• PROBLEM TO SOLVE: Repeat everything from the line containing "Leaflet (1060, 822)" down to the last of the items, exactly as it appears.

---------- TASK DATA

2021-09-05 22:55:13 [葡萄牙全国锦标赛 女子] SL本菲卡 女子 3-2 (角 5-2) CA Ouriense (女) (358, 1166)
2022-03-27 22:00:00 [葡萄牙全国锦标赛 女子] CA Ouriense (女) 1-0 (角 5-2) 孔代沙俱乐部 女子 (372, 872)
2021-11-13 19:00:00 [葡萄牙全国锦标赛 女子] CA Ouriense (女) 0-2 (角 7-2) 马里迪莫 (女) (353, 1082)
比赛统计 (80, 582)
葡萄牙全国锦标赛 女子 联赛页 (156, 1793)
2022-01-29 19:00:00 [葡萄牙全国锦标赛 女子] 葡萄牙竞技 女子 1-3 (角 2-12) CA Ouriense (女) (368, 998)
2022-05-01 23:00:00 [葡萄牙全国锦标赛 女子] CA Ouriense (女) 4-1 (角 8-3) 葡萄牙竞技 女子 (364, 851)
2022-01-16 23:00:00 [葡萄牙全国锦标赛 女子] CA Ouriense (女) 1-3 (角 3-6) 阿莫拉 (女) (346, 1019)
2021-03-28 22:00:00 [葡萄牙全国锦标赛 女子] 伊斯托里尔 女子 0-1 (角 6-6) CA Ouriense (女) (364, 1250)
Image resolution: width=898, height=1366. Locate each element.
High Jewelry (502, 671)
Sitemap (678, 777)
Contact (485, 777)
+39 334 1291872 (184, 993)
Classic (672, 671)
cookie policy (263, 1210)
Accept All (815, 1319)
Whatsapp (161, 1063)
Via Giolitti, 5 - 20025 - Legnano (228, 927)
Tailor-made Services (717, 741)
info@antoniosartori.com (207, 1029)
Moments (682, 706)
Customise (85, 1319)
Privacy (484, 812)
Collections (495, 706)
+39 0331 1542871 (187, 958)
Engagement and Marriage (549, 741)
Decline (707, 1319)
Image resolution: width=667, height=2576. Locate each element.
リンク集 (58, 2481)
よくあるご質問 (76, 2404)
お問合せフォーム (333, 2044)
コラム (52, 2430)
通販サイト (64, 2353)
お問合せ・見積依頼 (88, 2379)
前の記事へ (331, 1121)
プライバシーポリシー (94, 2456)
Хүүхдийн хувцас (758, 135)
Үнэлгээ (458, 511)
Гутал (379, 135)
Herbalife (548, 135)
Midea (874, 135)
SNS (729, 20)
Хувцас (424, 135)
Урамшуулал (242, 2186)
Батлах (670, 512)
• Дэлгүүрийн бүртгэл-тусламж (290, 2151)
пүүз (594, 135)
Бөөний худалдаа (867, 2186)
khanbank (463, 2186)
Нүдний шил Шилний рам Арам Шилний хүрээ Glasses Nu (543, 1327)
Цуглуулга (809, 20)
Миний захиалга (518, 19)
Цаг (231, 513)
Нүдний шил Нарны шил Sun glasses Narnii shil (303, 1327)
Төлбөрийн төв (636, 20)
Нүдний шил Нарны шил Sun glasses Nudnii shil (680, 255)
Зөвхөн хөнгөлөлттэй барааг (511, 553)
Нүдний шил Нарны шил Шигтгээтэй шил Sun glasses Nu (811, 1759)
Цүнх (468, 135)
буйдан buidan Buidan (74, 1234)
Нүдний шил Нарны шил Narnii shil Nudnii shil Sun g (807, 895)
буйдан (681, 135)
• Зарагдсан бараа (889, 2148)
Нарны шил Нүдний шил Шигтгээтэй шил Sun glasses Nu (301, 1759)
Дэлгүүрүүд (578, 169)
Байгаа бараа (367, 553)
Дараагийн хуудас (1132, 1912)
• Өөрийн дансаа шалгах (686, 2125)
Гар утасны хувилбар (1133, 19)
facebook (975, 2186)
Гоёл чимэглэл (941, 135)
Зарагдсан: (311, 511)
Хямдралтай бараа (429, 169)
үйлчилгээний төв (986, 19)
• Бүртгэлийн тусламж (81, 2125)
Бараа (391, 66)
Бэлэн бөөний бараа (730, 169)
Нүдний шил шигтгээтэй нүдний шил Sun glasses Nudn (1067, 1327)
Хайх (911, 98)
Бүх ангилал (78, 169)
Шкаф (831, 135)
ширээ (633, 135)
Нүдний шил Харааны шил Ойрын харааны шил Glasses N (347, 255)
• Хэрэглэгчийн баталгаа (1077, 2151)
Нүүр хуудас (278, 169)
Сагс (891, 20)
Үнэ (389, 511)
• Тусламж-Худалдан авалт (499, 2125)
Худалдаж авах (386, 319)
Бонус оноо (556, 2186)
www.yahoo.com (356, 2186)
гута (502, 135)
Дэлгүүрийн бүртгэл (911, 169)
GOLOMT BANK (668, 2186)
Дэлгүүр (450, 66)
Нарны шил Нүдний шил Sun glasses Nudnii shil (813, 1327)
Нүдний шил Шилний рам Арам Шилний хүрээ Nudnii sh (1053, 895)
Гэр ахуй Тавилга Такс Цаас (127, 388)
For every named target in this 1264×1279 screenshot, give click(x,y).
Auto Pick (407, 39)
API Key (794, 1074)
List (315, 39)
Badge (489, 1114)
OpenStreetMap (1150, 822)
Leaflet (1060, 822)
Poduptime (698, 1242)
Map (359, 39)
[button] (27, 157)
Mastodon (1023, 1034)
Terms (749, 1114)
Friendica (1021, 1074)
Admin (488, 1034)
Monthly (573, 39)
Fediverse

--------------------

• OUTPUT OF THE EXERCISE:
Leaflet (1060, 822)
Poduptime (698, 1242)
Map (359, 39)
[button] (27, 157)
Mastodon (1023, 1034)
Terms (749, 1114)
Friendica (1021, 1074)
Admin (488, 1034)
Monthly (573, 39)
Fediverse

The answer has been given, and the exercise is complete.